The presence of human cytomegalovirus
DNA was investigated in 103 unfixed endomyocardial biopsies, performed during the first 4 months in 17 heart transplant recipients by polymerase chain reaction. Results were correlated with human cytomegalovirus systemic
infection, as detected by the test for the viral lower matrix
phosphoprotein pp65 (antigenemia) and by polymerase chain reaction for
viral DNA in blood leukocytes (DNAemia). Three patients out of 17 did not develop
cytomegalovirus infection and 14 did: 5 had symptomatic disease treated with
ganciclovir and 9 developed
asymptomatic infection and were not treated.
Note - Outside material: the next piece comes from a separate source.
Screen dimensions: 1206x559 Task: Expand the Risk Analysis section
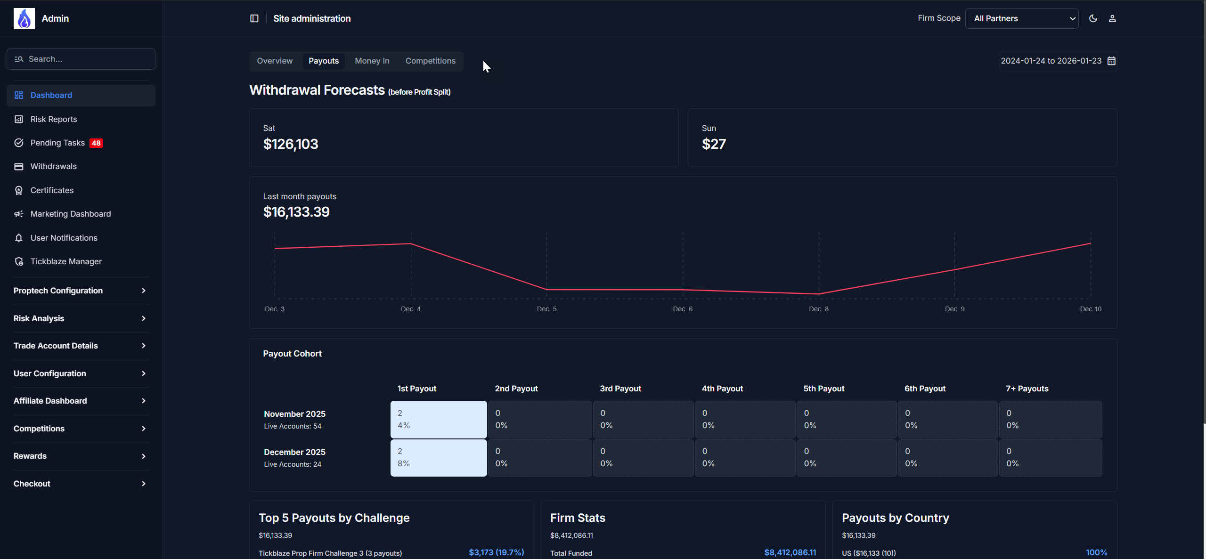coord(80,318)
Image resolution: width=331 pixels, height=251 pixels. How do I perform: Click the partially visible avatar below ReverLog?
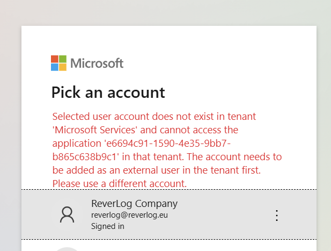[x=67, y=249]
Viral DNA was detected in 24 out of 103 biopsies (23%) from 13 patients: 5 with symptomatic
infection during the acute phase of disease (mean levels of pp65: 125+/-232 pp65 positive leukocytes/200,000 examined cells) and 8 patients with
asymptomatic infection when the mean antigenemia was 5+/-15/200,000 (4 patients) or when DNAnemia was present in the blood (4 patients). No histological evidence of
myocarditis was shown in
viral DNA-positive biopsies. No difference in acute rejection was found in
viral DNA-positive and
DNA-negative biopsy specimens in symptomatic and asymptomatic infected patients. Our experience suggests that during systemic symptomatic and asymptomatic
cytomegalovirus infection, polymerase chain reaction can detect a relatively frequent myocardial involvement, but this involvement is not associated with
myocarditis or with a higher incidence of acute rejection. THe presence of
viral DNA in myocardial biopsies can be a result of high
viremia, but it also can be due to low level of
viral DNA in circulating infected leukocytes. Polymerase chain reaction is the most sensitive method for cytomegalovirus
DNA detection in biopsies, but its results need to be evaluated together with morphology-preserving methods and systemic markers of
infection in order to make a correct diagnosis.